=== 提示文章 ===

賃金

国際自動車事件で「歩合給から残業割増分を控除する規則の正当性」の裁判が差し戻しになった理由

2017年3月1日

以前、ブログで取り上げたこちらの裁判。

残業代の分を歩合給から差し引くのは有効か、という裁判が現在佳境です(追記あり)

裁判自体はよくある未払い残業代の請求裁判ですが、話題となっているのは、「残業したらその分の残業代を歩合給から差し引く」という国際自動車というタクシー会社の規定。

この規定の有効性が下級審で争われた結果、1審・2審ともに労働者側の勝利で終わっています。

上記の規定は時間外・深夜手当が2000円発生したとしたら、歩合給から2000円を差し引くというようなもののため、このような規定では実質的に時間外・深夜手当を支払われていないと判断されたためです。

しかし、最高裁では弁論が行われるなど旗色が少し変わっていて、一転、労働者側の敗訴も予想されていましたが、結果は「差し戻し」。

つまり、高裁での審理のやり直しとなりました。

 

問題となった規定自体は差し戻し理由ではない

どうして、最高裁は差し戻しの判断をしたのでしょうか。

実は判決では「残業したらその分の残業代を歩合給から差し引く」ような規定が、法律で定められた残業代の支払いといえるかどうかは「問題となり得る」としています。

その一方で、このような規定が、下級審での判断のように、公序良俗に反し「当然に」無効と解することはできないとも述べていて、はっきりとした判断は避けています。

いずれにせよ、問題となっている規定自体は差し戻しの理由とはなっていません。

(日経新聞はこの裁判結果を受けて、上記の規定を「有効」と記事にしていますが、そんなことは判決には一言も書いていません)

 

未払い残業代の裁判の目的は規定の解釈ではない

では、最高裁が下級審への差し戻しを判断した理由はなんだったのでしょうか。

通常、未払い残業の裁判というのは、未払いとなっている残業代がいくらなのか、というのが焦点となります。

未払いとなっている分を払え、というのが未払い残業裁判の目的で、裁判の勝ち負けはそれが認められかどうかです。

勘違いしている人もいるかもしれませんが、裁判は規定の有効性を判断する場ではないのです。

未払い残業の裁判で言えば、重要なのはあくまでそれが本当に未払いの残業代なのか、そして、未払い残業代だとしてそれはいくらなのか、です。

規定の解釈はその判断材料にすぎません。

 

基本給は15時間30分で1万2500円

未払いの残業代を計算するには、「通常の労働時間の賃金」が明確である必要があります。

===

実施事項:
1. 提示文章によると、国際自動車の規定の有効性が争われた1審と2審はどのような結果で終わりましたか。
2. 一覧のうち「label」という文字列を含む行の数を、数字だけで示してください。大文字と小文字は区別して数えてください。

=== 所定の一覧 ===

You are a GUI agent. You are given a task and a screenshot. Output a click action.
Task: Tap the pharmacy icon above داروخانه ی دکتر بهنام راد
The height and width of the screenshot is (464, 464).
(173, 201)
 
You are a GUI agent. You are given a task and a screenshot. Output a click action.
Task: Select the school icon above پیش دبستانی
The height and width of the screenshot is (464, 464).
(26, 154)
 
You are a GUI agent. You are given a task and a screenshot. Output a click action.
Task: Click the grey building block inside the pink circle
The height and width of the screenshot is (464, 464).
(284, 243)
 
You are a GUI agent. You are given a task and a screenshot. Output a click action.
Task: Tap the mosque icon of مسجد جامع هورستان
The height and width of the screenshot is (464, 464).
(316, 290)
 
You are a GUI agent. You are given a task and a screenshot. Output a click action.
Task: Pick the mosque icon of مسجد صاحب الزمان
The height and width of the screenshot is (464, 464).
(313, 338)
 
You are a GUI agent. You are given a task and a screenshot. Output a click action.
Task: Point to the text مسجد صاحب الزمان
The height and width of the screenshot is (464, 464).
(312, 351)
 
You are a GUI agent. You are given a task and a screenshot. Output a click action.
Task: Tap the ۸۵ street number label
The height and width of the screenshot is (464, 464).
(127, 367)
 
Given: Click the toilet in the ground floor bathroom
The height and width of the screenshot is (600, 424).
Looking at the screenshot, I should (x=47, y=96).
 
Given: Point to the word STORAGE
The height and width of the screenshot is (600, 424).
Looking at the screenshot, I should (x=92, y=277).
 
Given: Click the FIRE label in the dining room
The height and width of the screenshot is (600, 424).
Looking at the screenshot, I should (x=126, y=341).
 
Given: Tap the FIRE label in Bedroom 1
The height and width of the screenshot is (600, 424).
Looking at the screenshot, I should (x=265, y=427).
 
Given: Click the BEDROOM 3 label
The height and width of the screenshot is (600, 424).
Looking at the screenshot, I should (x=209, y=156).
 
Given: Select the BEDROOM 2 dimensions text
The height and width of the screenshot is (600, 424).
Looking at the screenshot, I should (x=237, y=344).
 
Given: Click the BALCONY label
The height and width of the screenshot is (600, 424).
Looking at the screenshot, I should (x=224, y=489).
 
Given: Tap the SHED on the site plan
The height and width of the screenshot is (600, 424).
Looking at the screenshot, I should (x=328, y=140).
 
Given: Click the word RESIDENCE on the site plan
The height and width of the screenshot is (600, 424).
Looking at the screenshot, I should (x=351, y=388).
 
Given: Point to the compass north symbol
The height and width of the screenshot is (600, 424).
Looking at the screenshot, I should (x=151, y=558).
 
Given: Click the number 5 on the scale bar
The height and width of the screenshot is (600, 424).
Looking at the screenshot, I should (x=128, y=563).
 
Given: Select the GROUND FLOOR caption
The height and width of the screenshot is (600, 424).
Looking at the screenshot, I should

===

各作業の回答:
1. 1審・2審ともに労働者側の勝利で終わりました。

2. 5